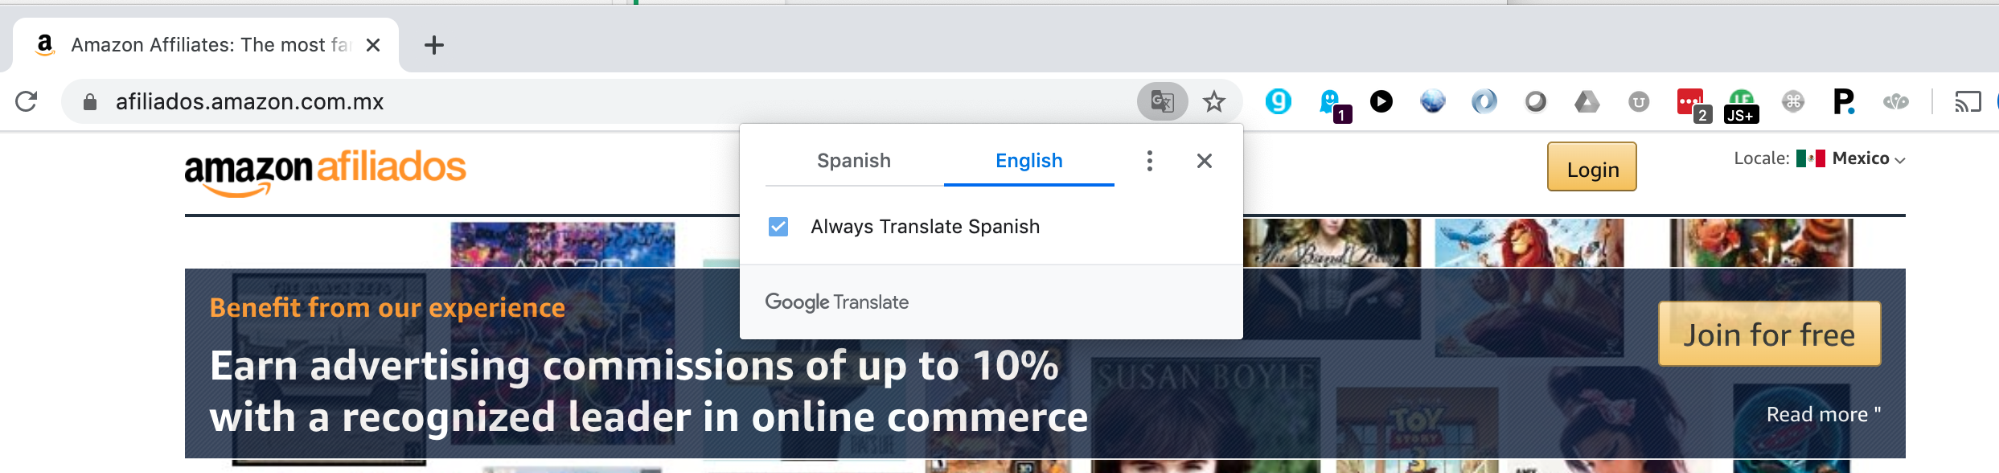Click the black P extension icon
Viewport: 1999px width, 473px height.
pyautogui.click(x=1843, y=101)
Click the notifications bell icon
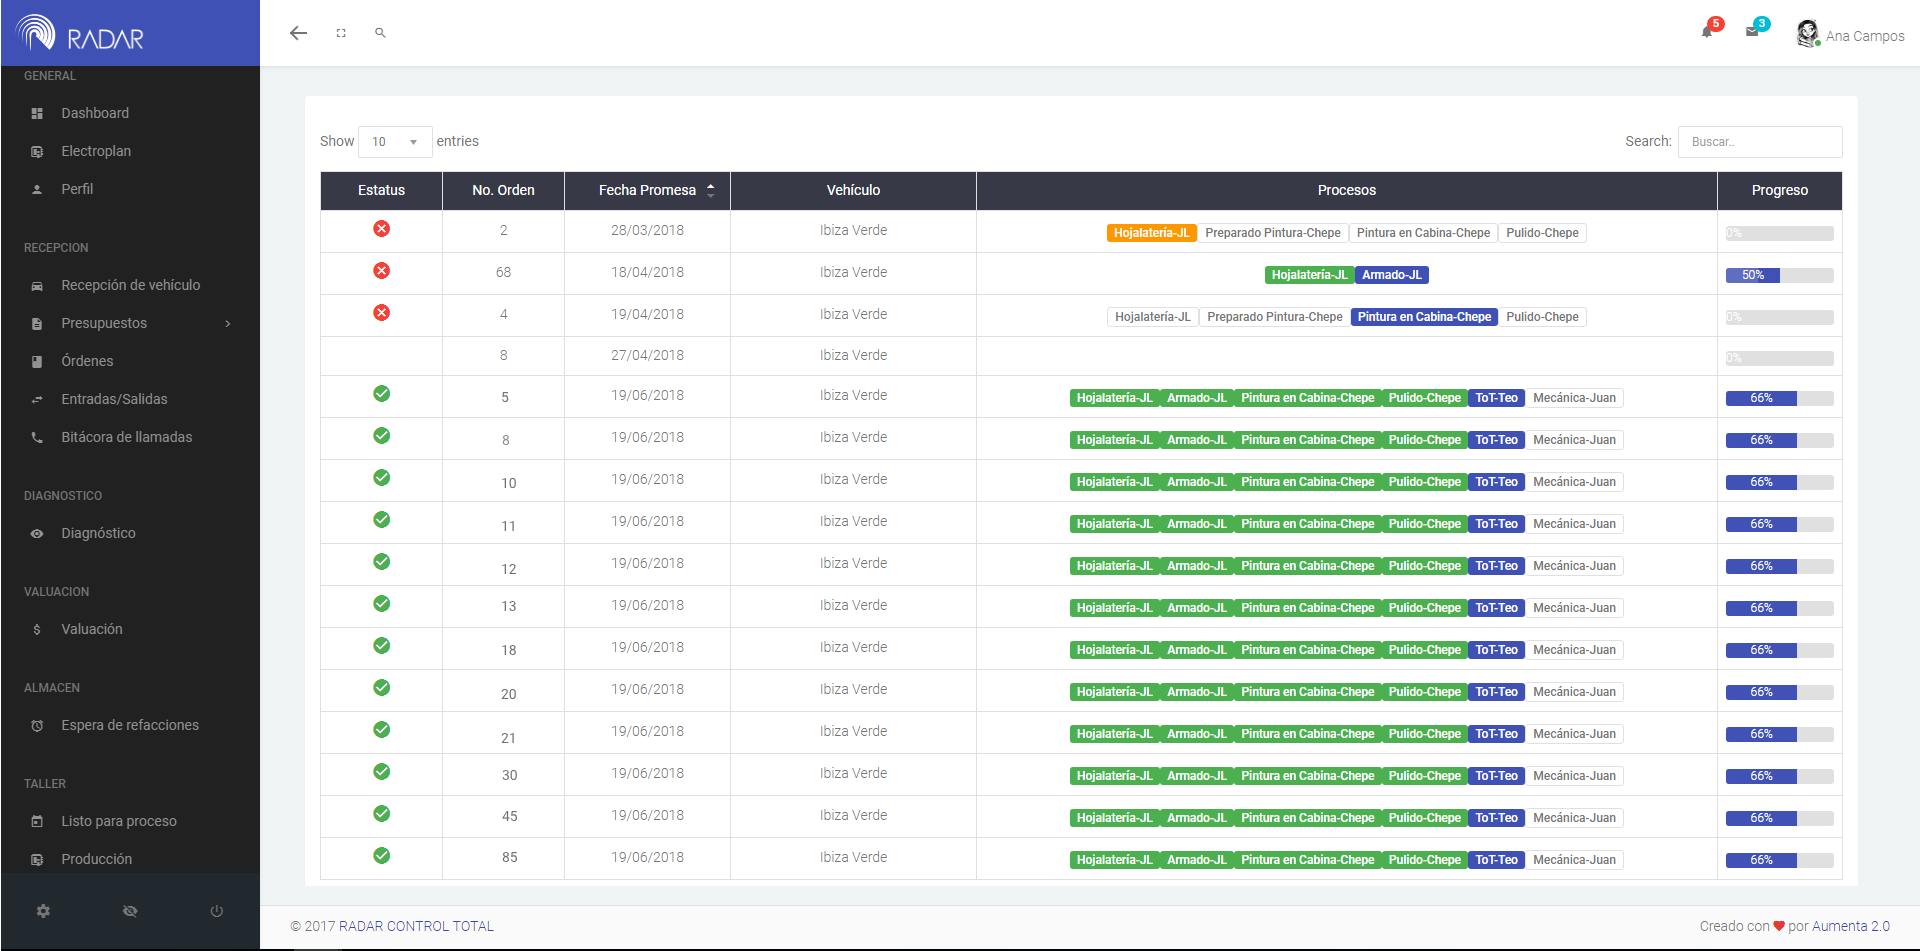Screen dimensions: 1920x951 click(x=1708, y=32)
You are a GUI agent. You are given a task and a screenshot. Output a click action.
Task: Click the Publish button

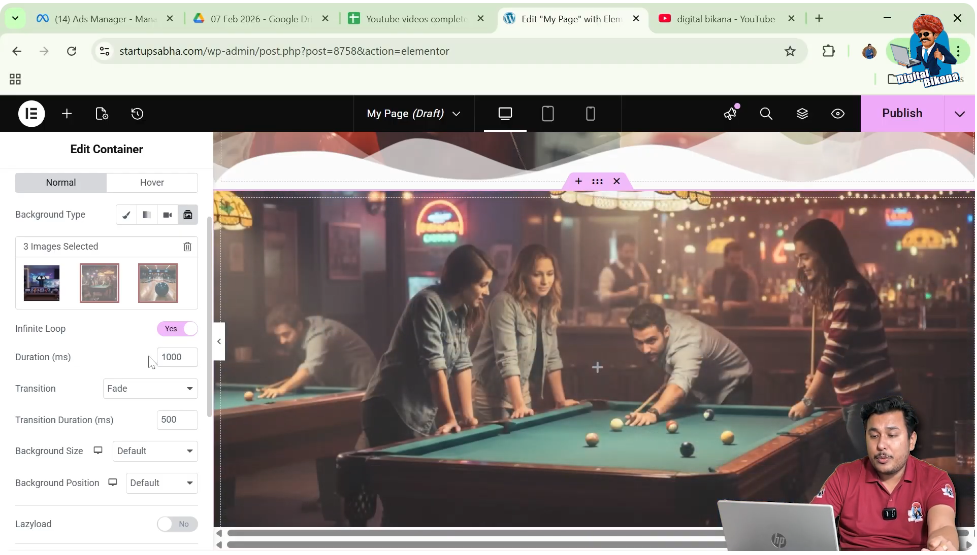pyautogui.click(x=901, y=114)
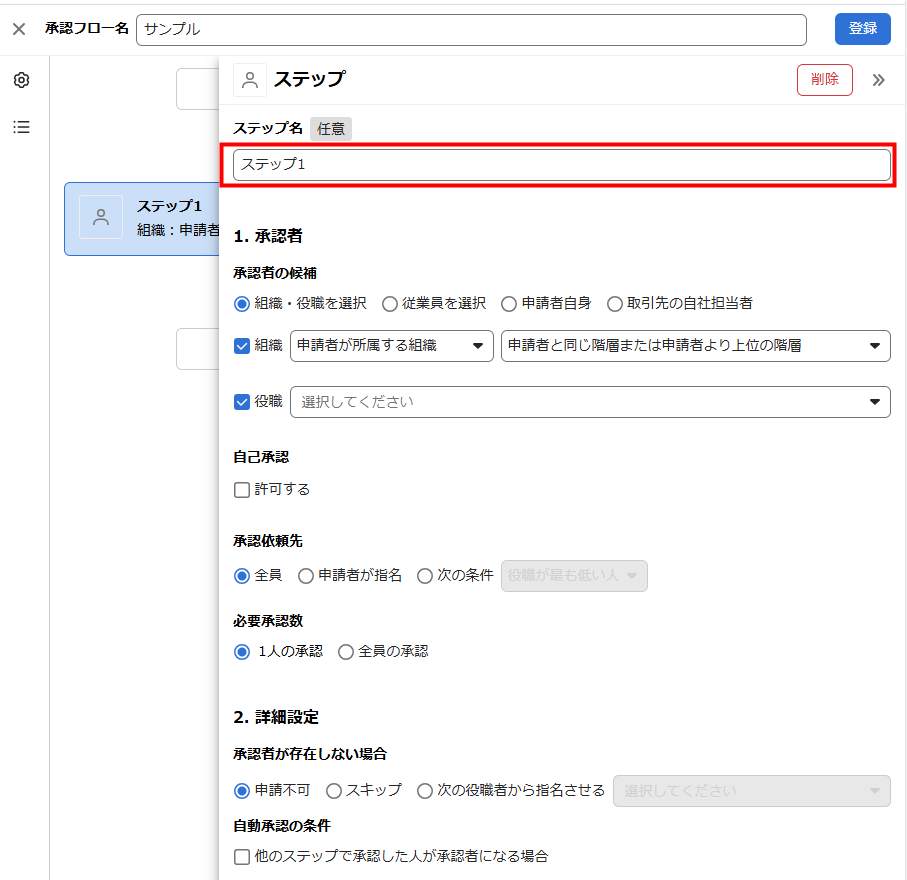Open the 役職 選択してください dropdown
Screen dimensions: 907x880
coord(590,402)
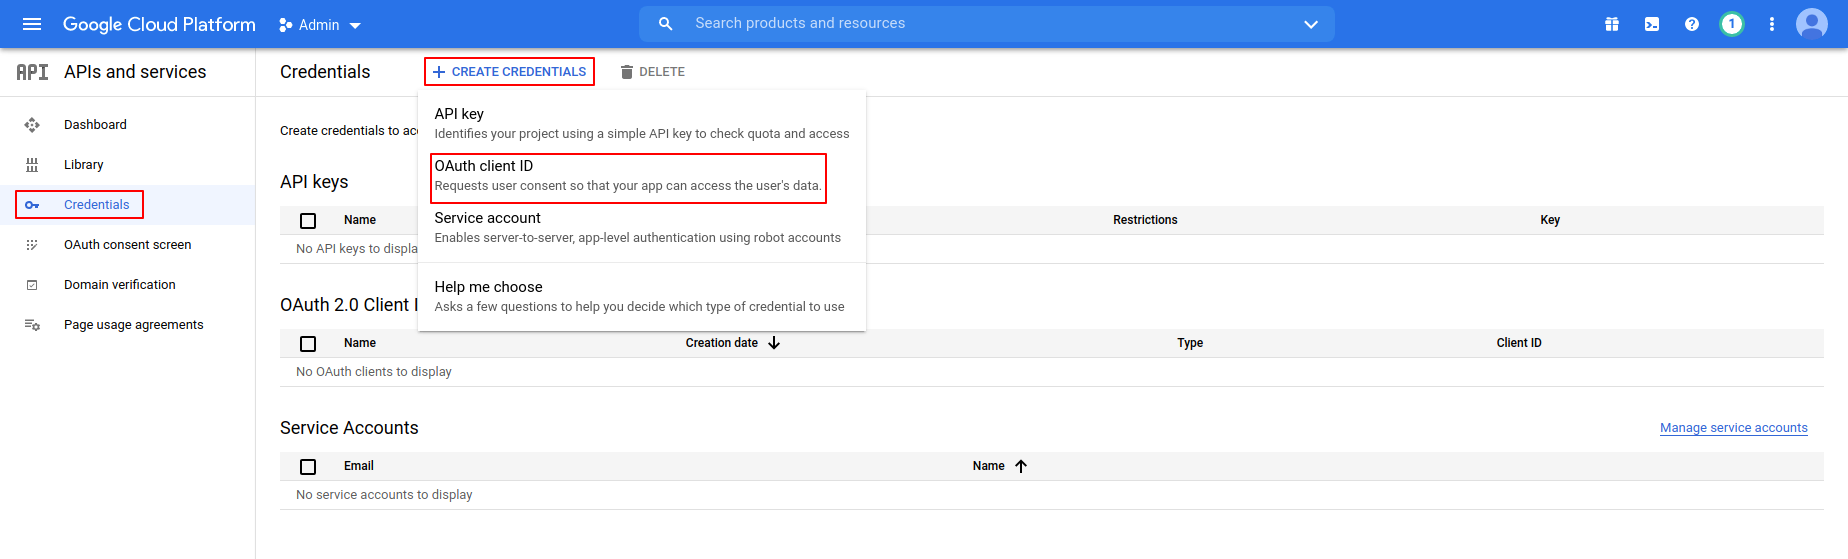Open the three-dot settings menu
Screen dimensions: 1848x559
coord(1772,24)
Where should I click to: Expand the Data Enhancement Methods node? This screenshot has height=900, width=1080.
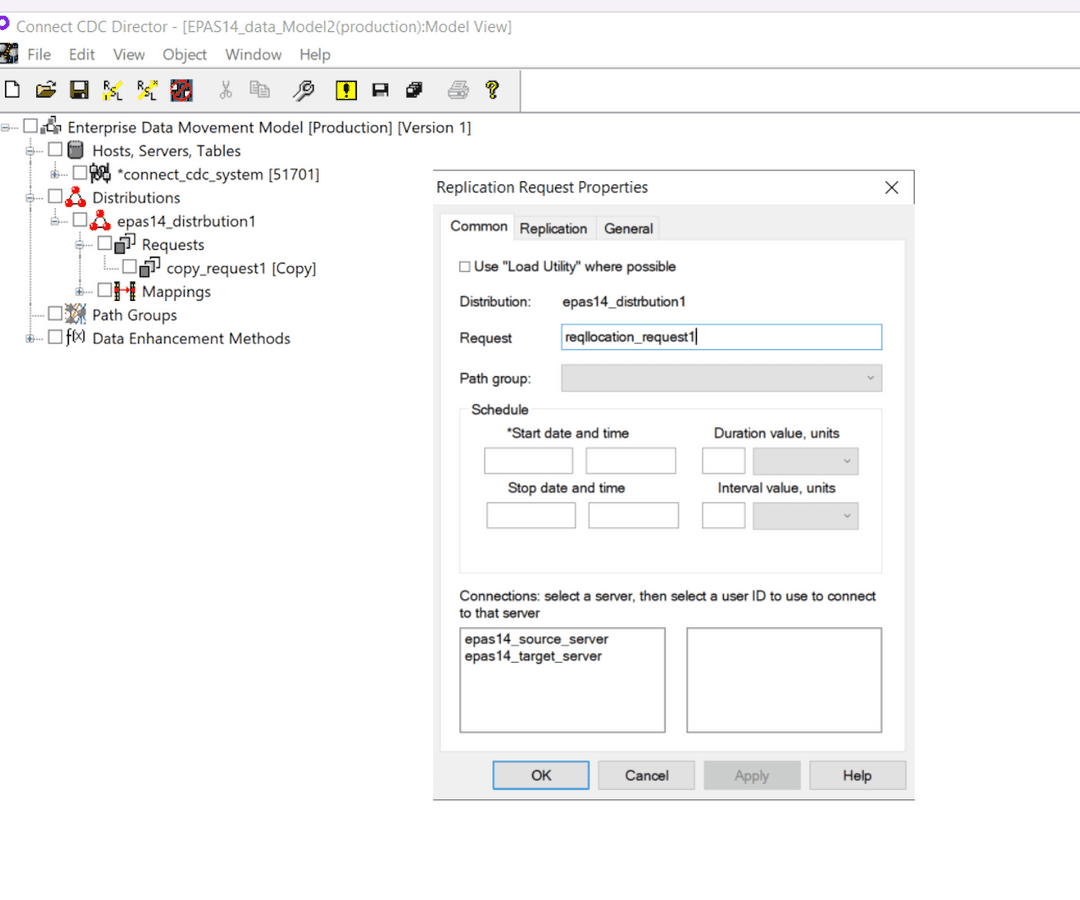click(x=30, y=339)
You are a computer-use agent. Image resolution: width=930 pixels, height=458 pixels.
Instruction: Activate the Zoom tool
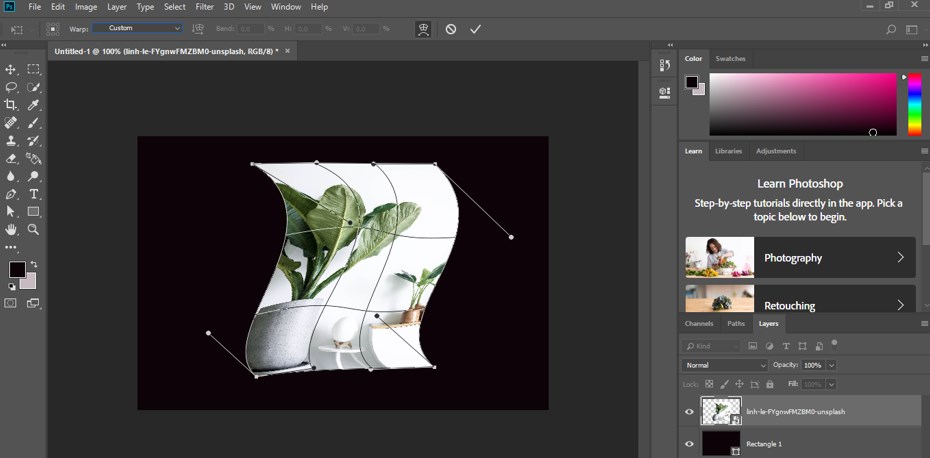(33, 229)
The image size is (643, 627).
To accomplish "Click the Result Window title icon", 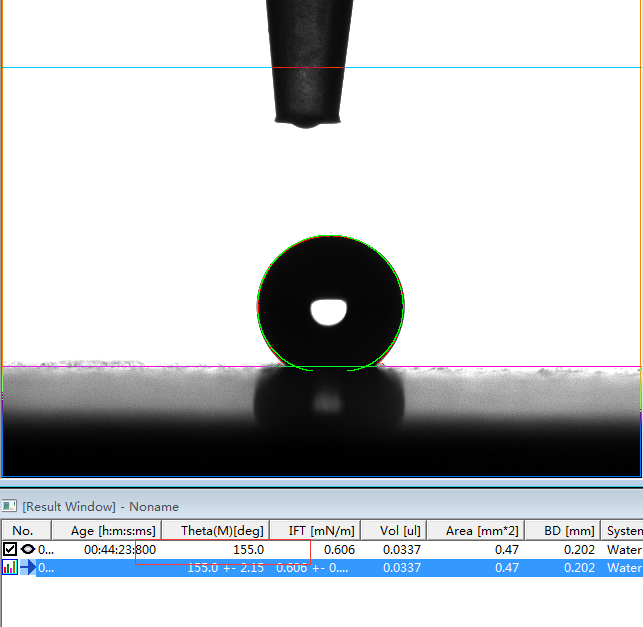I will 10,507.
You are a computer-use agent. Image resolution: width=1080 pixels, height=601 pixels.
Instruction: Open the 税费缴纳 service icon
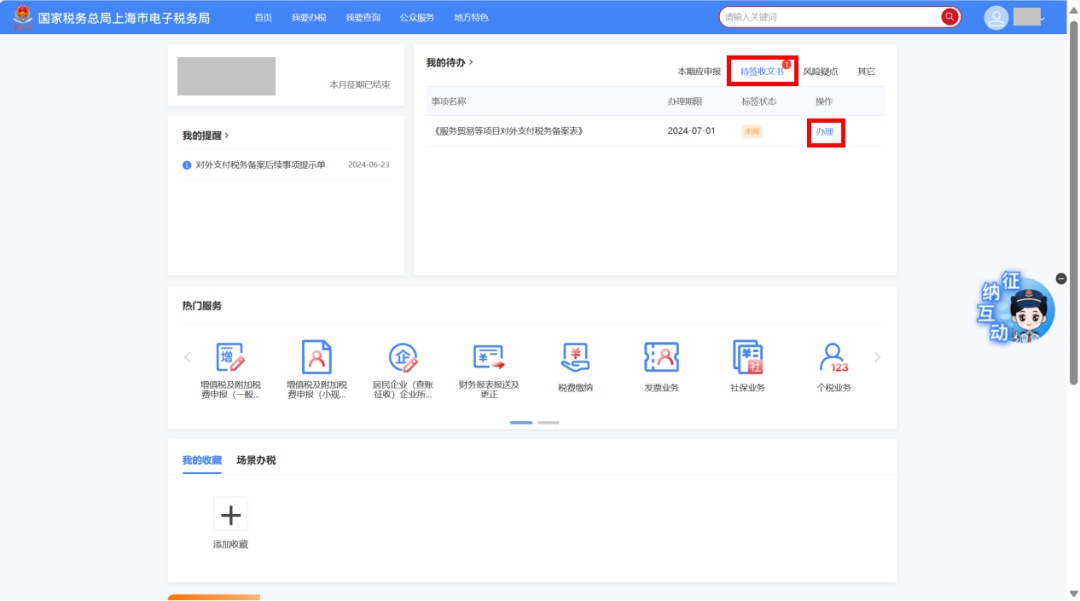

★ ★ ★ ★ ★ ★ ★

- What you have to do
All lines above that contain "pixels" are required in the answer.

- Written answer
You are a computer-use agent. Image resolution: width=930 pixels, height=458 pixels.
You are a computer-use agent. Image resolution: width=1080 pixels, height=601 pixels.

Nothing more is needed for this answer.